Lululemon, one of today’s most popular workout apparel chains has made a killing in the business world. Want to know what makes their business so successful? Get their model here!
Investors expected little from Lululemon when it began selling shares at $2 a pop in 2007. The maker of Wunder Under pants and other yoga women’s wear hardly seemed like a player in the competitive world of retail sportswear. Five years later, Lululemon’s stock has hit $76, and the company is valued at $10 billion — more than the clothing behemoth J.C. Penney. Last week, Lululemon posted a quarterly profit of $74 million, reported sales growth for the twelfth straight quarter, and, fittingly, opened a Boston store with a yoga class and dance party for 500 neon-clad guests. Here, a guide to Lululemon’s “secret sauce”:
How is Lululemon different from other retailers?

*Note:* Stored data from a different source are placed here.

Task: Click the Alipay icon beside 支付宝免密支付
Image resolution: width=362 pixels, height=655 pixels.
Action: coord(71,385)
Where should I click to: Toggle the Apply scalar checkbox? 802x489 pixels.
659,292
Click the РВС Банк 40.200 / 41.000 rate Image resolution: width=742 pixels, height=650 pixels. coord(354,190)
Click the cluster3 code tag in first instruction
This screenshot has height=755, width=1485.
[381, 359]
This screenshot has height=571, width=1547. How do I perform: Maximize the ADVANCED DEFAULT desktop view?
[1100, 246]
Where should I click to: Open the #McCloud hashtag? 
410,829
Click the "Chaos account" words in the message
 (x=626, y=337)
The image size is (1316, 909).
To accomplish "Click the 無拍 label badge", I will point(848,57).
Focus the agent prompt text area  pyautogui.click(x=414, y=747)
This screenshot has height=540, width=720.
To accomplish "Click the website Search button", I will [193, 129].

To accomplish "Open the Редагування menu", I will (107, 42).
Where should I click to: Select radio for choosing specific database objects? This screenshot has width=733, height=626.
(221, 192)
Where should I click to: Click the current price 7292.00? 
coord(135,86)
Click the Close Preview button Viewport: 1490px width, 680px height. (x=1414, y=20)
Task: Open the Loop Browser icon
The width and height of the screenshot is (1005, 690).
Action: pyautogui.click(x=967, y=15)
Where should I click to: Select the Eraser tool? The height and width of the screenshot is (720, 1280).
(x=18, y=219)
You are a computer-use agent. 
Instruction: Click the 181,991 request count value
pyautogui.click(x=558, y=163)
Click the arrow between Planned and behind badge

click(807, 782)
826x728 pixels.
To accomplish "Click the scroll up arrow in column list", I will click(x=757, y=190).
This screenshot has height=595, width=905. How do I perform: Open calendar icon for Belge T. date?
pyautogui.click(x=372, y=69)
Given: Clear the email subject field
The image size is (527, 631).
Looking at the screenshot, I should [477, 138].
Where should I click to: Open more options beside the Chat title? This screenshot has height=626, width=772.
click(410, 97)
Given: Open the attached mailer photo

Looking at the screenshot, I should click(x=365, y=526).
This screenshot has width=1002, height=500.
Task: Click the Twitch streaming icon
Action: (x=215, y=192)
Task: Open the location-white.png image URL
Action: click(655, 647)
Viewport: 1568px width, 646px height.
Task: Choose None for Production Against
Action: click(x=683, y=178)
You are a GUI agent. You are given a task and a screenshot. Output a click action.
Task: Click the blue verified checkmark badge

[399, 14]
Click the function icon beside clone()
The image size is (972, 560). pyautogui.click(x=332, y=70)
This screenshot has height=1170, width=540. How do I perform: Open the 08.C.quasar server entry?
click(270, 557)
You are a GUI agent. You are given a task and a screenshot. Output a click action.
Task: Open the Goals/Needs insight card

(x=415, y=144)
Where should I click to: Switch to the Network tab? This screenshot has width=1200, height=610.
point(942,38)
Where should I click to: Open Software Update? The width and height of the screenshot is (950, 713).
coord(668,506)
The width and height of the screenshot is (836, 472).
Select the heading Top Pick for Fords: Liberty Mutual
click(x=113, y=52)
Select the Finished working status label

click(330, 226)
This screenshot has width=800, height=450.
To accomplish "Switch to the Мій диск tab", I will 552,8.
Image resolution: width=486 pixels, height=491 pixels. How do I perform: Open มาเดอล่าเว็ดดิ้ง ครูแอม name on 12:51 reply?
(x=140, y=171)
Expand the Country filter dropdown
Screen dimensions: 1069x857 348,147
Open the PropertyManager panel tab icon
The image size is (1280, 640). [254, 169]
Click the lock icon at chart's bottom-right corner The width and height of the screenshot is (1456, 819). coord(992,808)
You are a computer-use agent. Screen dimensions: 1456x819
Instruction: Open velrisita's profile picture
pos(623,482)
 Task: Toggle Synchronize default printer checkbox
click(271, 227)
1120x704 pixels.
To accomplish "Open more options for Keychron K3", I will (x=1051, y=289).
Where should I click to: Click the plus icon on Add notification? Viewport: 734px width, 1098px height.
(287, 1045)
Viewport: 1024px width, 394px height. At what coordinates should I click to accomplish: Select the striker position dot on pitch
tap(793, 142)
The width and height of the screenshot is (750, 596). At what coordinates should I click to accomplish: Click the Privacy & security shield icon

One key to its success is a “scarcity” model, in which its outlets keep only a limited supply of stock. Customers know that they have to buy an item right away if they want to get their hands on it, which “creates these fanatical shoppers,” CEO Christine Day tells The Wall Street Journal. Lululemon also rarely offers sales, which means its customers buy everything at full price. Its yoga pants, for example, range from $75 to $128, while similar products can be found at the Gap at prices as low as $25.
Why do customers pony up for the more expensive stuff?
Call it the Apple model. Day’s strategy is to continually refine Lululemon’s core products, which results in clothes that are “aesthetically pleasing, functional — and pricier,” says Marina Strauss at Canada’s The Globe and Mail. Day has pledged to keep improving the features and fabrics of Lululemon’s clothes, even though that will bump up costs. The investment pays off by inspiring “fierce loyalty, with bloggers breathlessly documenting every product launch,” says Allison Martell at Reuters.